─── Records supplied

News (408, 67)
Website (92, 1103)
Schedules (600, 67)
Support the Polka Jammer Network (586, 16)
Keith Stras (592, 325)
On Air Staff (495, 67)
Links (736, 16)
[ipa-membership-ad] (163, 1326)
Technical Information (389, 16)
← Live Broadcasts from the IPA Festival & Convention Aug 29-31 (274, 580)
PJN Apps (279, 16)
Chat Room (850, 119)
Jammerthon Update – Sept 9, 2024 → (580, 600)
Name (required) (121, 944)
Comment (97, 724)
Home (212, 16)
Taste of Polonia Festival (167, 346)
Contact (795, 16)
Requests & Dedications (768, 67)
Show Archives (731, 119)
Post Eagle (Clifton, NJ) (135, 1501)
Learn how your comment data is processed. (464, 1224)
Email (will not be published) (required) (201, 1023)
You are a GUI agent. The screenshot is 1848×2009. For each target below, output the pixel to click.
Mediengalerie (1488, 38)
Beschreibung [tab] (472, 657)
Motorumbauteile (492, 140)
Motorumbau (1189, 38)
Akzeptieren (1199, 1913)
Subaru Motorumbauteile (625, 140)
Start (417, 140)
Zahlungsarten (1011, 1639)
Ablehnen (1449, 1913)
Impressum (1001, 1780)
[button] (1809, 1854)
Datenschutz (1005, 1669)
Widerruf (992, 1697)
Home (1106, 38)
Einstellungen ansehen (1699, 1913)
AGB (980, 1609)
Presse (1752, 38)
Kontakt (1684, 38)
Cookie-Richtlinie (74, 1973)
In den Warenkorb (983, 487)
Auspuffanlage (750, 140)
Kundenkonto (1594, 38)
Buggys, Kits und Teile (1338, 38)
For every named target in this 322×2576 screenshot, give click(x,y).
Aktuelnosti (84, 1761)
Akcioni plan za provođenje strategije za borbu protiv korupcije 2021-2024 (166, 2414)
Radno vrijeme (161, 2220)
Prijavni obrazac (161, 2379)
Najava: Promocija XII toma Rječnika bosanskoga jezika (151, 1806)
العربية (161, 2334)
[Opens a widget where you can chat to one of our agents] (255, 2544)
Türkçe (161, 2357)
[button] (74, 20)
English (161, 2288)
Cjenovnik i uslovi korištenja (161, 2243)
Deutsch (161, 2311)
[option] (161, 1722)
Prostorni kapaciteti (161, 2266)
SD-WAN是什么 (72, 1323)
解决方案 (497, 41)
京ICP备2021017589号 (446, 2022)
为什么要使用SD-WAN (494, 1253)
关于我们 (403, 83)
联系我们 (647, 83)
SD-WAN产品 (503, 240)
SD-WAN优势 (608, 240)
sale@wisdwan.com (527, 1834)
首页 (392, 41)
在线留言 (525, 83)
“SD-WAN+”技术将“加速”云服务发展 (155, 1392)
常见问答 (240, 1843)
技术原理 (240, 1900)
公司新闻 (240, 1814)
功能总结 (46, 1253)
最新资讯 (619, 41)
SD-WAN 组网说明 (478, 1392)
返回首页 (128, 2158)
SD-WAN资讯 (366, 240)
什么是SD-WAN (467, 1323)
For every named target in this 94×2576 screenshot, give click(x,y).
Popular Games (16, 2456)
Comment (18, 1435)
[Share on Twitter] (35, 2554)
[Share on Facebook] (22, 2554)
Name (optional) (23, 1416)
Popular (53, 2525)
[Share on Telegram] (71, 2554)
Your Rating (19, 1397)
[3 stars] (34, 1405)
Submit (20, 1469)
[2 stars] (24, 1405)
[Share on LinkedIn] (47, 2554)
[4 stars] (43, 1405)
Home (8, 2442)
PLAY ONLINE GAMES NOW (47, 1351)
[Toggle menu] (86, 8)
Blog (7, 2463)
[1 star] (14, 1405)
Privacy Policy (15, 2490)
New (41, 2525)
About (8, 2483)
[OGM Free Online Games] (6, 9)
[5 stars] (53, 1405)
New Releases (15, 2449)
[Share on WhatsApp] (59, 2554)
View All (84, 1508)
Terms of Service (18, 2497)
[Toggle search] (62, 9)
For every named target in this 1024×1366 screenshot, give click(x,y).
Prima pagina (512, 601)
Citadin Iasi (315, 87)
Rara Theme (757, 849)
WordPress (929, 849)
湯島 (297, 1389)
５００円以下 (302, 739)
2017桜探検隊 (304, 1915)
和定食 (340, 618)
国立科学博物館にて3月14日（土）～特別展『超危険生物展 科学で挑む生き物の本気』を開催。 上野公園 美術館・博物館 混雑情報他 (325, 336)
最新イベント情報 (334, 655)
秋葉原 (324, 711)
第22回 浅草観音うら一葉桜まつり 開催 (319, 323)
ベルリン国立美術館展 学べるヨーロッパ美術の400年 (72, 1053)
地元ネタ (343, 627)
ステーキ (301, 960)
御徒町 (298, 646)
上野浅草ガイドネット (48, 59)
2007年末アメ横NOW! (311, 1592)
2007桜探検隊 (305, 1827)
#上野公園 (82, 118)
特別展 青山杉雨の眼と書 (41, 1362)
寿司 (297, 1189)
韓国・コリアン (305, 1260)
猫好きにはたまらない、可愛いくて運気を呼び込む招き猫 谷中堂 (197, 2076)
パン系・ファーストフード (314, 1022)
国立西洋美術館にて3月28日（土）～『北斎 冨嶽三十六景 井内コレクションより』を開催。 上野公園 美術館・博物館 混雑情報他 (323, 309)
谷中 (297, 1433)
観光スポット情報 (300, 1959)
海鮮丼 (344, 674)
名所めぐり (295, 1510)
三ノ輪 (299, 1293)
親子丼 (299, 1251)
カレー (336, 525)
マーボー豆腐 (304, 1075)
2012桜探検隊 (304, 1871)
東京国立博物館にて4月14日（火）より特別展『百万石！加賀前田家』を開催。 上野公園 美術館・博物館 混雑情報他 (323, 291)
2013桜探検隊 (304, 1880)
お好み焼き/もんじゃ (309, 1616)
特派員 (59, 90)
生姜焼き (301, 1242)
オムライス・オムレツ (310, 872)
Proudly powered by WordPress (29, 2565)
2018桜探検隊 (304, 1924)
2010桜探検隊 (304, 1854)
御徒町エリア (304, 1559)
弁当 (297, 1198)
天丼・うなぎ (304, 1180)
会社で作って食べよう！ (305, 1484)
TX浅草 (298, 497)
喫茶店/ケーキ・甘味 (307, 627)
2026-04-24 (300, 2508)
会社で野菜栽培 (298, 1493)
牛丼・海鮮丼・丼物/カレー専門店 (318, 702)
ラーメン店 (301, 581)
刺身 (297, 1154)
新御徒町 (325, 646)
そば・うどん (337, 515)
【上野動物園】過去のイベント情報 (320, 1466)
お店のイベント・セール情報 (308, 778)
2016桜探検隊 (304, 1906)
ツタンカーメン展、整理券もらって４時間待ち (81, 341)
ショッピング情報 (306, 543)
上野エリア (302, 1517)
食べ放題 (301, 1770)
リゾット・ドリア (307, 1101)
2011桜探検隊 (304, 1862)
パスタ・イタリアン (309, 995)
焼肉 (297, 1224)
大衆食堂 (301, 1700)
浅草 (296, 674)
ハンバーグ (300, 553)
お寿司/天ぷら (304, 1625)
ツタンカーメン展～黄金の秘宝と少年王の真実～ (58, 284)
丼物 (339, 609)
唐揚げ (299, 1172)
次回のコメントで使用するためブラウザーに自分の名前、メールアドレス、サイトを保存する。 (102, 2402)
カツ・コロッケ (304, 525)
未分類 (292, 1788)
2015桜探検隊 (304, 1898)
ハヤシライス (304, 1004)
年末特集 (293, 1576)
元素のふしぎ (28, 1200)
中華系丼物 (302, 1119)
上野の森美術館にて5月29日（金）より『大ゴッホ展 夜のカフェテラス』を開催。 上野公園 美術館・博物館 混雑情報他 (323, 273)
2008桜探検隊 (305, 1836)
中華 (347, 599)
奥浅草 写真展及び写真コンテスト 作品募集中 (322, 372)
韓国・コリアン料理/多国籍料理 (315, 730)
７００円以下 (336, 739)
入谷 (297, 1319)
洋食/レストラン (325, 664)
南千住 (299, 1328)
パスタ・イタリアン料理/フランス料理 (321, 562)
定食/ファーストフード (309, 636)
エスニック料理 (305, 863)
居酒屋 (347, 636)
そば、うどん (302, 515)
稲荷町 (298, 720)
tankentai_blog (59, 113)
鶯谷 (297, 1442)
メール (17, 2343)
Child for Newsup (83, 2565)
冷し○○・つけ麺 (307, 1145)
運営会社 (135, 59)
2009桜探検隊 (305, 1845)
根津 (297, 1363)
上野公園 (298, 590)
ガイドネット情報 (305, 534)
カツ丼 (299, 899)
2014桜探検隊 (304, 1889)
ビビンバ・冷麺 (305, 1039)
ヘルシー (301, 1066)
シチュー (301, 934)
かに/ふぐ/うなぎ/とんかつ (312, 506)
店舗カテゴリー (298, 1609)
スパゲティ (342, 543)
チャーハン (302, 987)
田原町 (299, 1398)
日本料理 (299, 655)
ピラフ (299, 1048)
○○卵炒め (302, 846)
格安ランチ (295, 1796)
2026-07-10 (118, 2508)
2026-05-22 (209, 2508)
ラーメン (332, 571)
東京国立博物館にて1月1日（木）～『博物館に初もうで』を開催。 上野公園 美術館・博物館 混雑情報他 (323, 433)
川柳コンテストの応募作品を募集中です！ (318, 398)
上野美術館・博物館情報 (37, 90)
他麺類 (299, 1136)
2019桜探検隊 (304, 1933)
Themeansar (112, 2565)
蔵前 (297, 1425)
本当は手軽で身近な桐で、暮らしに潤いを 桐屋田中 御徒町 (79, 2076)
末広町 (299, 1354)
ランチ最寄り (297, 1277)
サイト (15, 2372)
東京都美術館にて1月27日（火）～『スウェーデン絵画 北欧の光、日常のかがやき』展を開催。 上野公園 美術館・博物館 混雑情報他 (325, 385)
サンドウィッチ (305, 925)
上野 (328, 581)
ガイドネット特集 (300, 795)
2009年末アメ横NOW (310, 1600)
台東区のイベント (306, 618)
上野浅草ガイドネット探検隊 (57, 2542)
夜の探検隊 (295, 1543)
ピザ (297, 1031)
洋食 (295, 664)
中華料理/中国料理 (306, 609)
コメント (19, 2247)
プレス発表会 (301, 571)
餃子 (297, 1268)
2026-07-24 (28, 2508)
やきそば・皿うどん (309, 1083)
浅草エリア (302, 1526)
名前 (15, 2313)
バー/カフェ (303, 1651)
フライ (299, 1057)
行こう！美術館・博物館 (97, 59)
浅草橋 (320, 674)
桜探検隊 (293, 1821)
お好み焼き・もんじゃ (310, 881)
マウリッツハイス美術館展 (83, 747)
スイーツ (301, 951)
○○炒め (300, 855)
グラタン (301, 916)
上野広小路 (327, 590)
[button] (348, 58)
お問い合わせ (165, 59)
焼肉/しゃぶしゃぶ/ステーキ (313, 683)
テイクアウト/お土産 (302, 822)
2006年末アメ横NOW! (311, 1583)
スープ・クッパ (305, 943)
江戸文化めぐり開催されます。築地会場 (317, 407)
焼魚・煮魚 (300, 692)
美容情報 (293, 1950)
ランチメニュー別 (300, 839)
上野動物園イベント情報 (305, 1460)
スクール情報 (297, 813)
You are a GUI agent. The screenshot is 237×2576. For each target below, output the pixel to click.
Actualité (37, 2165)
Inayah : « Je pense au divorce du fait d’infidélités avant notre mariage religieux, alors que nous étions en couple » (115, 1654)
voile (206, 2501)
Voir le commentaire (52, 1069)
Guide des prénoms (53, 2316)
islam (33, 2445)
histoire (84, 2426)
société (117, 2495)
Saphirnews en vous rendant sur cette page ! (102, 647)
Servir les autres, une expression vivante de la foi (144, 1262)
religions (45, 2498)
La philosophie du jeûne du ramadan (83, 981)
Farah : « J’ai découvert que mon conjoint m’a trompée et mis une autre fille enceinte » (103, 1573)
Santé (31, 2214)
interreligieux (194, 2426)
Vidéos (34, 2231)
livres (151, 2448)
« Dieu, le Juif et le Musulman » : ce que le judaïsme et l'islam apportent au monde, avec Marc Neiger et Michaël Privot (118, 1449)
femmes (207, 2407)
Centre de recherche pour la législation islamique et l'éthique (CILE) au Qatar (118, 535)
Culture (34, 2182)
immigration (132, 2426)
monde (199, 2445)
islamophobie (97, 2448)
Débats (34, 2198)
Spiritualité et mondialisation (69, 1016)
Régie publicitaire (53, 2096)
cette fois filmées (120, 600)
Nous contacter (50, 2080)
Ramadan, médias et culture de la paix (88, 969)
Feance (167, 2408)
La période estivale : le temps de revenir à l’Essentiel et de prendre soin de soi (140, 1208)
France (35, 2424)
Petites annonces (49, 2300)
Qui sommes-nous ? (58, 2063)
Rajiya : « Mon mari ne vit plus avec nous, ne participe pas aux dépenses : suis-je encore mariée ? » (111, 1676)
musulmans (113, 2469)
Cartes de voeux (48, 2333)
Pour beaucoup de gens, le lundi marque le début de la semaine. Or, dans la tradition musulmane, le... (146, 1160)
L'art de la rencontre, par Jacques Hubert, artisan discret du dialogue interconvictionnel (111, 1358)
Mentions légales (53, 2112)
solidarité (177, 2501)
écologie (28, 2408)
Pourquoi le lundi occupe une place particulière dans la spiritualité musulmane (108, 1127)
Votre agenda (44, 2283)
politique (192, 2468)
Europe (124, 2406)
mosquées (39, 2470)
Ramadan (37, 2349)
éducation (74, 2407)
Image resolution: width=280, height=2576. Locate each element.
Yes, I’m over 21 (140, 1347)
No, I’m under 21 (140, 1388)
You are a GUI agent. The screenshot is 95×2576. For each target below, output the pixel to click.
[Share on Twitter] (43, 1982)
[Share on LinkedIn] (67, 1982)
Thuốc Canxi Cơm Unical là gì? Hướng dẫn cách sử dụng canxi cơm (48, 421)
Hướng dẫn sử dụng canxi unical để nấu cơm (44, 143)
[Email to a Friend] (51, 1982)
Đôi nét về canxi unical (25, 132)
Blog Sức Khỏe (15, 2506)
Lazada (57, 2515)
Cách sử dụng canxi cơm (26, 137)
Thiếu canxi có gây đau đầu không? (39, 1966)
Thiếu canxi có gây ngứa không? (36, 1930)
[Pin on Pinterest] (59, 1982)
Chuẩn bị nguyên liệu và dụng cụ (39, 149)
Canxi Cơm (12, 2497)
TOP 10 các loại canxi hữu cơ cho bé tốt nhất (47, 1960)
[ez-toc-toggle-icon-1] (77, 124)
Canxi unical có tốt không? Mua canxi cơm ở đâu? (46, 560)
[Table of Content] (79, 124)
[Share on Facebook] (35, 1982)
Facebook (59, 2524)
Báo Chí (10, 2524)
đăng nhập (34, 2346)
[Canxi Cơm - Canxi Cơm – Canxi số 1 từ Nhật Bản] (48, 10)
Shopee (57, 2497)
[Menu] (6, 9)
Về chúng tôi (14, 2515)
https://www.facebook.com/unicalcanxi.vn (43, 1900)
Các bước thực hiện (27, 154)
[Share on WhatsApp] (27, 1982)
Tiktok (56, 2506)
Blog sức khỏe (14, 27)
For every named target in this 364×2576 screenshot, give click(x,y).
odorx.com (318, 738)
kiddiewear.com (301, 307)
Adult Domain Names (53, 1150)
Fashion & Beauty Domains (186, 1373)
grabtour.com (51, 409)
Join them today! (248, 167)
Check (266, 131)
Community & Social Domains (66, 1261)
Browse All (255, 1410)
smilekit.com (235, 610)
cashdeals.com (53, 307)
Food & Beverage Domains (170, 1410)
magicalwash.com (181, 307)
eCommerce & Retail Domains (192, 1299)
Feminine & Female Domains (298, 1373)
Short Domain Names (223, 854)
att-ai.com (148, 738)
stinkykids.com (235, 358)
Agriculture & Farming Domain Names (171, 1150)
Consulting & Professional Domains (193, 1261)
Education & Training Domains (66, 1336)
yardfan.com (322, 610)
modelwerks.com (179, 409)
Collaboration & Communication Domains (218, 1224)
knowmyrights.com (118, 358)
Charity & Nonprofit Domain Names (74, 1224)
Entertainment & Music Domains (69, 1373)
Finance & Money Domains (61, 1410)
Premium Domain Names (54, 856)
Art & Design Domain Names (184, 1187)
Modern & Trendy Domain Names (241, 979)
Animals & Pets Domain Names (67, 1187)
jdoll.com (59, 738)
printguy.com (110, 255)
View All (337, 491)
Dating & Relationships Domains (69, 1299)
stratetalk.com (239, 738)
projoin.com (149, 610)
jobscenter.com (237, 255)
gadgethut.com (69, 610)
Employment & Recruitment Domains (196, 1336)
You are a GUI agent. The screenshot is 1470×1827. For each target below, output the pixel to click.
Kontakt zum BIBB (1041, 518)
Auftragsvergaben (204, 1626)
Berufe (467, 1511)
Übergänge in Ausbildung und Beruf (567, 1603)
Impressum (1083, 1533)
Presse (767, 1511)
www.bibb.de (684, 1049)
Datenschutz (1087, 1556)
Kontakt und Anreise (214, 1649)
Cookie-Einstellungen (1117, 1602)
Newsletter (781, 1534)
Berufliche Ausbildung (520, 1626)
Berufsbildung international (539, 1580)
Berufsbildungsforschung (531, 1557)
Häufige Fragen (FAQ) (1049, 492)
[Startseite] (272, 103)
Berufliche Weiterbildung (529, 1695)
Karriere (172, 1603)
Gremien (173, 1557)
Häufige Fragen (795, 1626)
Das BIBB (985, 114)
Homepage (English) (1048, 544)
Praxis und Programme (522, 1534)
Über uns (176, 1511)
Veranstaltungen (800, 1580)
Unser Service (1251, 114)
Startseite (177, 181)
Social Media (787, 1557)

──────

Work required »
Write out exactly the lines that fall from the line with "ツタンカーメン展、整理券もらって４時間待ち (81, 341)" to the line with "ヘルシー (301, 1066)" in the records above, keeping both ends.

Task response »
ツタンカーメン展、整理券もらって４時間待ち (81, 341)
ショッピング情報 (306, 543)
上野エリア (302, 1517)
食べ放題 (301, 1770)
リゾット・ドリア (307, 1101)
2011桜探検隊 (304, 1862)
パスタ・イタリアン (309, 995)
焼肉 (297, 1224)
大衆食堂 (301, 1700)
浅草 (296, 674)
ハンバーグ (300, 553)
お寿司/天ぷら (304, 1625)
ツタンカーメン展～黄金の秘宝と少年王の真実～ (58, 284)
丼物 (339, 609)
唐揚げ (299, 1172)
次回のコメントで使用するためブラウザーに自分の名前、メールアドレス、サイトを保存する。 (102, 2402)
カツ・コロッケ (304, 525)
未分類 (292, 1788)
2015桜探検隊 (304, 1898)
ハヤシライス (304, 1004)
年末特集 (293, 1576)
元素のふしぎ (28, 1200)
中華系丼物 (302, 1119)
上野の森美術館にて5月29日（金）より『大ゴッホ展 夜のカフェテラス』を開催。 上野公園 美術館・博物館 混雑情報他 (323, 273)
2008桜探検隊 (305, 1836)
中華 (347, 599)
奥浅草 写真展及び写真コンテスト 作品募集中 (322, 372)
韓国・コリアン料理/多国籍料理 (315, 730)
７００円以下 (336, 739)
入谷 (297, 1319)
洋食/レストラン (325, 664)
南千住 (299, 1328)
パスタ・イタリアン料理/フランス料理 (321, 562)
定食/ファーストフード (309, 636)
エスニック料理 (305, 863)
居酒屋 (347, 636)
そば、うどん (302, 515)
稲荷町 (298, 720)
tankentai_blog (59, 113)
鶯谷 (297, 1442)
メール (17, 2343)
Child for Newsup (83, 2565)
冷し○○・つけ麺 (307, 1145)
運営会社 (135, 59)
2009桜探検隊 (305, 1845)
根津 (297, 1363)
上野公園 (298, 590)
ガイドネット情報 (305, 534)
カツ丼 (299, 899)
2014桜探検隊 (304, 1889)
ビビンバ・冷麺 (305, 1039)
ヘルシー (301, 1066)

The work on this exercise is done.